Blott introduced several concepts, such as hardware mimicking data flow, having solutions with exactly the right amount of parallelism, matrix multiplies the right size, and how these combined can get you close to 100% efficiency. “There’s a whopping 30X between FP32 and FP4. We basically just adapt the algorithm to use low precision for significant energy efficiency while meeting the minimum accuracy target. Model accuracy depends on a data set, which is fixed. It depends on the data type, which is going to give you diminishing returns, and it depends on your quantization technique. They have improved so much that the latest post-training quantization techniques are brilliant. And finally, there’s sparsity, and neural networks are very sparse. But sparse doesn’t map very well to matrix or vector-based compute units. You’re going to be very inefficient. But again, with data flow architectures, once you unroll your neural network, you can sparse and trim individual connections, so that makes it way more efficient.”
We have seen many companies follow similar steps to making inference solutions efficient, but that is only one half of the challenge. “But the problem is agility. The pace of innovation is accelerating. The time window that we have to customize the circuit is basically shrinking down to nothing. We built end-to-end tool flows within our projects. This is really automating quantization, sparsity, data flow generation, and training. What you get out of this is a net list which you can run on an FPGA.”

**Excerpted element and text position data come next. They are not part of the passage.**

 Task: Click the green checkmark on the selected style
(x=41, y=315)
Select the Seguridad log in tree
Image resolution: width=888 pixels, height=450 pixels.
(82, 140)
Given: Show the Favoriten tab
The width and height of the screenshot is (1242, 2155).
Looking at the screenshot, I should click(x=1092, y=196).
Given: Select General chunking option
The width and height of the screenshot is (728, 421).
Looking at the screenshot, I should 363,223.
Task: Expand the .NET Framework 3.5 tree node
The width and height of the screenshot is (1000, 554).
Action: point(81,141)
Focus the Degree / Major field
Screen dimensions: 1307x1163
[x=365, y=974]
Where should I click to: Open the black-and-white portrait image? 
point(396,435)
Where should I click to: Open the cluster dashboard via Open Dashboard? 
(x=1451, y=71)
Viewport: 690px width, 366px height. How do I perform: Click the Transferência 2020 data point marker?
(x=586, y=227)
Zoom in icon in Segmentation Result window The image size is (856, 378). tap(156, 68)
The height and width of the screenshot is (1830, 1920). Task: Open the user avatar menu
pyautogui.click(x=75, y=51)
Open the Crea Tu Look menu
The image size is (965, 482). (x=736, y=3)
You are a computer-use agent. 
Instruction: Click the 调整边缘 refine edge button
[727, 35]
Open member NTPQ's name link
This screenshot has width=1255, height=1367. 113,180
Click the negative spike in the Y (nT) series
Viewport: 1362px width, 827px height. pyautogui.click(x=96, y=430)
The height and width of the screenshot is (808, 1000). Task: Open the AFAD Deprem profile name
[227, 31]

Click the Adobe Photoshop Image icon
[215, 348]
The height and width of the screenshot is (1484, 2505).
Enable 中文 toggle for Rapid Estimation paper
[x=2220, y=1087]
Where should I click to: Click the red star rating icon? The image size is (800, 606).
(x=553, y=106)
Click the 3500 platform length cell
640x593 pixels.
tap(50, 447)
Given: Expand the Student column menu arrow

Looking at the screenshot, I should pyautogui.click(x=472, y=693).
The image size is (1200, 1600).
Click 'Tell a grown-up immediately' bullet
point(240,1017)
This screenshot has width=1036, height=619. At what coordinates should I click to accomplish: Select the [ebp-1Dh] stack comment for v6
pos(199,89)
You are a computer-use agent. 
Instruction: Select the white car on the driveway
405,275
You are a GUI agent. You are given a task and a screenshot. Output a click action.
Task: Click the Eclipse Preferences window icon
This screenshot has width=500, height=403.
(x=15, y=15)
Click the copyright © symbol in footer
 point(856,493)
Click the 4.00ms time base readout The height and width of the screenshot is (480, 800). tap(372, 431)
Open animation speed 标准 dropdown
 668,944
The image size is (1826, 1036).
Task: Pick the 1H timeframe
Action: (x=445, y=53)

Blott believes that what is needed is a productivity booster, being able to customize and optimize for specific workloads instead of building more general-purpose devices. “The biggest wave is yet to come, and that’s in the embedded space. This is where and how AI is going to go truly pervasive. Center stage is going to be the inference optimizations that will get us to revenue-generating AI deployment, and that will be the factor that will enable the AI revolution.”
Where do these tools come from? “Design automation today is more important than it ever was. I believe that to keep up with the rate of innovation, to provide the necessary agility, leveraging AI becomes a necessity in the future.”
While AI may be creating the problem, making problem development move faster than solution creation, Blott believes using AI to solve that problem is the best approach. In my opinion, model development needs to become more rationalized and see that small advances are no longer worth the enormous cost in some cases. Pursuing a single line of advancement without looking for other possibilities will lead to sub-optimal solutions in the future.